### Exercise passage
How a Cow Became an Antidepressant for a Cambodian Farmer
There was a farmer in Cambodia.
He worked in the rice fields.
One day, he stepped on a landmine left behind from the war.
The blast took his leg.
Later, he was fitted with an artificial limb.
After a while, he went back to the fields.
That was his work.
That was what he knew.
But the work had changed.
It hurt to stand in the water with an artificial leg.
And every day, he was returning to the same place where the explosion had happened.
Soon, he began to cry all day.
He would not get out of bed.
He developed what looked like classic depression.
Around that time, Derek Summerfield was in Cambodia, teaching local doctors about antidepressants.
The doctors told him they already had antidepressants.
He thought they meant herbs.
They did not.
They told him about the farmer.
They had sat with him.
Listened to him.
Looked closely at his life.
And they understood something important:
His pain made sense.
So the community bought him a cow.
With the cow, he could become a dairy farmer.
He would not have to return to the rice fields.
He would not have to keep walking back into the place that was breaking him.
Within weeks, the crying stopped.
Within a month, the depression was gone.
The Cambodian doctors said, in effect:
The cow was the antidepressant.
Not every pain is a malfunction.
Sometimes pain is a signal.
A signal that something in your life keeps hurting you.
A signal that a need has gone unmet for too long.
A signal that what you’ve been calling “strength” may actually be silent endurance.
This does not mean every depression has a simple external cause.
It does not mean medication has no place.
It means some suffering deserves to be listened to before it is judged.
The farmer did not need someone to convince him his pain was irrational.
He needed someone to see that it wasn’t.
He did not need a better way to endure the rice fields.
He needed a life that stopped sending him back there.
So before asking only:
“How do I get rid of this feeling?”
Ask something deeper:
“What is this feeling trying to tell me?”
And then:
“What is the cow in my life?”
What practical change would remove you from the place that keeps hurting you?
What shift would make your life more livable, not just more manageable?
Because sometimes the answer is not more endurance.
It is a different field.
Inspired by Johann Hari’s TED Talk, “This Could Be Why You’re Depressed or Anxious,” and his book Lost Connections.

### Extracted information
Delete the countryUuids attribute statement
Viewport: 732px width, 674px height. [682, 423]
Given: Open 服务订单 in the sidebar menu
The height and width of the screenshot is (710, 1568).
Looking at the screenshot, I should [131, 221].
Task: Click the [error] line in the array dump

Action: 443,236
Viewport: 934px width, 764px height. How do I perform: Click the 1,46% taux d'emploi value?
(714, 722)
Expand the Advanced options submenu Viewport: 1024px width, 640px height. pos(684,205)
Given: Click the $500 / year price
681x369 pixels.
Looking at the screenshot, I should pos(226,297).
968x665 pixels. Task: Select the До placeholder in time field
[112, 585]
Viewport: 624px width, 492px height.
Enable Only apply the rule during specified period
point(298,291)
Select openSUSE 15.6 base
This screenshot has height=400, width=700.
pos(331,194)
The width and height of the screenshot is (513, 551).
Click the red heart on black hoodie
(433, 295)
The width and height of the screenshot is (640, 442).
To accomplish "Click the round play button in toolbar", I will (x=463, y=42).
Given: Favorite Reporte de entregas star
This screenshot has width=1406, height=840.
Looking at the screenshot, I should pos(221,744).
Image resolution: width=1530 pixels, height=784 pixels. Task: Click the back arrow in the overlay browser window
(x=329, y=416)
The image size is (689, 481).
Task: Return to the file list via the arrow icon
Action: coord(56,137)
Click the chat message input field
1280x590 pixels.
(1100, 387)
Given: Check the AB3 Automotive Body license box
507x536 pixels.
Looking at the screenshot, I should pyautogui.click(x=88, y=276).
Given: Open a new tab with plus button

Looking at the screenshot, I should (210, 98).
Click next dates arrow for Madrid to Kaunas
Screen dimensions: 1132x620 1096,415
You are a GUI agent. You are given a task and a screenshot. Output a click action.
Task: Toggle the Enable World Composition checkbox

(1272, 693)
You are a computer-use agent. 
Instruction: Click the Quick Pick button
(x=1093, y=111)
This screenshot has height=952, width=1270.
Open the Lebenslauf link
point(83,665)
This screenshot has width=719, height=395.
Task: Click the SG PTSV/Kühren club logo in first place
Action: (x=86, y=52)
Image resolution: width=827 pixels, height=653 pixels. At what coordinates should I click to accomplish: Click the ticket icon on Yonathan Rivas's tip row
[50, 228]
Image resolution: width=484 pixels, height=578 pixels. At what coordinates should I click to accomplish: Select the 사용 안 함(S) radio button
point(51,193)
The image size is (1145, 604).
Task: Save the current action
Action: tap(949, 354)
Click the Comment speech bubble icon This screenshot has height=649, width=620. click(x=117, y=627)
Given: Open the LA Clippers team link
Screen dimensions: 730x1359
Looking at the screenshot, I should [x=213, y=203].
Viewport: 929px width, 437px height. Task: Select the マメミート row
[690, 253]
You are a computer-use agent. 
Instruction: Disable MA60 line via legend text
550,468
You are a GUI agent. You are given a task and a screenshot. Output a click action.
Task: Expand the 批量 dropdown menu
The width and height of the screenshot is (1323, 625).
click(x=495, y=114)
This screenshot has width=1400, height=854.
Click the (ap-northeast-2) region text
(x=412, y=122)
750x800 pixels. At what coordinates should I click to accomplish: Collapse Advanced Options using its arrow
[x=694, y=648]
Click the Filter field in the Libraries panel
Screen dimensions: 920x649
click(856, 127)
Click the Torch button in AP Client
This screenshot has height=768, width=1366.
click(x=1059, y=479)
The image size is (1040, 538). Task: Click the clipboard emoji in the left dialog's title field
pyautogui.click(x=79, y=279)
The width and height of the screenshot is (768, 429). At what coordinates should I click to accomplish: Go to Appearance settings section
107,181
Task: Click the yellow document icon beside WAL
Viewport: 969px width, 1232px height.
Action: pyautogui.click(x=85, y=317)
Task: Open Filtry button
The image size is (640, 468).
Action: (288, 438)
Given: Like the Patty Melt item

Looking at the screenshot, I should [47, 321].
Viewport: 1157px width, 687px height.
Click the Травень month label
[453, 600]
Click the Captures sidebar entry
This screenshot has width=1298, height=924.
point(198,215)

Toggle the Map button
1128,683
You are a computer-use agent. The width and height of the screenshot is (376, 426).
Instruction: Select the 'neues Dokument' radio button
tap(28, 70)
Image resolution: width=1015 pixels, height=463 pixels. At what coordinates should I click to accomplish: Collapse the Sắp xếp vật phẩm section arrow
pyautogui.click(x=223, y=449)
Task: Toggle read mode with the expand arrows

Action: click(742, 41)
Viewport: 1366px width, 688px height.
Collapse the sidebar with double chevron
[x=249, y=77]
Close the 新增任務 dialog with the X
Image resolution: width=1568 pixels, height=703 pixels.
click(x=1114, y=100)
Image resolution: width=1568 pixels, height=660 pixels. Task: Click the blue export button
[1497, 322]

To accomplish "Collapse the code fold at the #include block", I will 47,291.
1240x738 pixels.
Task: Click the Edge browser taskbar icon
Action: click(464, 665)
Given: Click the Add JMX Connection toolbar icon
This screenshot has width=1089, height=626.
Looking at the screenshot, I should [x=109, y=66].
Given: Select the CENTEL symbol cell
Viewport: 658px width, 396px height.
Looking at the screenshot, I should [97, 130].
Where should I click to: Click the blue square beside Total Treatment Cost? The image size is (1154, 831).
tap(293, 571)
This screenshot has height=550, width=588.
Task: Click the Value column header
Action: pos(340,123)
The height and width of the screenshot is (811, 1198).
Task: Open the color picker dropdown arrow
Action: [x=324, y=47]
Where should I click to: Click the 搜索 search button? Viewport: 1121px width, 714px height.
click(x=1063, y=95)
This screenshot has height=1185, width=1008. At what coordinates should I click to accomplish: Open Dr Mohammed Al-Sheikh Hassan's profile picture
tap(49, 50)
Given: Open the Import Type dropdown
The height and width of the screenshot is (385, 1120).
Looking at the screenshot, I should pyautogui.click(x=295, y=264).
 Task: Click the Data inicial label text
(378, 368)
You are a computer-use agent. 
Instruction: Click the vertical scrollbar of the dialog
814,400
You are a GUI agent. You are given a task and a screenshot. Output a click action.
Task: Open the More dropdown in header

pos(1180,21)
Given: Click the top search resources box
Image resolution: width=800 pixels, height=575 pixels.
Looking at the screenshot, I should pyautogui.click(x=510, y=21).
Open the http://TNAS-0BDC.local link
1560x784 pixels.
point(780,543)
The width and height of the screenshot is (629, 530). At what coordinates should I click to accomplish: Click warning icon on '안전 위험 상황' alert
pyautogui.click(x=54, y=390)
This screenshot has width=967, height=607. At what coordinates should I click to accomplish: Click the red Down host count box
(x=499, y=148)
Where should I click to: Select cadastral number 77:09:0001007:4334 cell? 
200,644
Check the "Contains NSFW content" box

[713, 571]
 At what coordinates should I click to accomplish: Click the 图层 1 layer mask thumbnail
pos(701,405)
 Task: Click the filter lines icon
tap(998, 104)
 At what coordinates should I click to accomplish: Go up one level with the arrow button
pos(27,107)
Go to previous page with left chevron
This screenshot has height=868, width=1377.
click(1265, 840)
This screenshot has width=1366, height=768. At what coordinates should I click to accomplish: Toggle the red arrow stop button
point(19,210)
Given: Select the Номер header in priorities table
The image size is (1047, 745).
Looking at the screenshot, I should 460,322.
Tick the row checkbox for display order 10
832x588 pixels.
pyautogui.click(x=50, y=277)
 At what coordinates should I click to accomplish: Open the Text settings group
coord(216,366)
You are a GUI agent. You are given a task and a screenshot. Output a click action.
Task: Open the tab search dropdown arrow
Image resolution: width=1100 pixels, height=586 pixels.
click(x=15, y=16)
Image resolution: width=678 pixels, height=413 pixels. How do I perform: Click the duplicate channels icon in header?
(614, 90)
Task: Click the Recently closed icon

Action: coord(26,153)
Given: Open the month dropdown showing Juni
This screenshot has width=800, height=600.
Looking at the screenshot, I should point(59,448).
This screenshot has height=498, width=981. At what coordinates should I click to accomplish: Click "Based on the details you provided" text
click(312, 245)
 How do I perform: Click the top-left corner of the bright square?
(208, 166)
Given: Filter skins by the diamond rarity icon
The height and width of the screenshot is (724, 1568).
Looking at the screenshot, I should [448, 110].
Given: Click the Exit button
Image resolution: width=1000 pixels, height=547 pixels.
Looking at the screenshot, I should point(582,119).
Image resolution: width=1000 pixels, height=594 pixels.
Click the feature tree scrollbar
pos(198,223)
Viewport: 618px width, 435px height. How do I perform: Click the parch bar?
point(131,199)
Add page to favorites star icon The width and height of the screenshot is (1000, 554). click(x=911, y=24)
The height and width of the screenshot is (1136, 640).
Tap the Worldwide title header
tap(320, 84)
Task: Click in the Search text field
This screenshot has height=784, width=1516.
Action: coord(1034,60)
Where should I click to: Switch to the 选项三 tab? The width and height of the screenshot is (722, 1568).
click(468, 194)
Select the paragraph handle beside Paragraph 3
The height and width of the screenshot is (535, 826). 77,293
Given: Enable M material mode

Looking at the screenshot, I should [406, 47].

### Instructions to follow
Write out the cow story word for word, from "They told him" to "to the rice fields.". The listing has nothing to do with this exercise.

### Answer to this problem
They told him about the farmer.
They had sat with him.
Listened to him.
Looked closely at his life.
And they understood something important:
His pain made sense.
So the community bought him a cow.
With the cow, he could become a dairy farmer.
He would not have to return to the rice fields.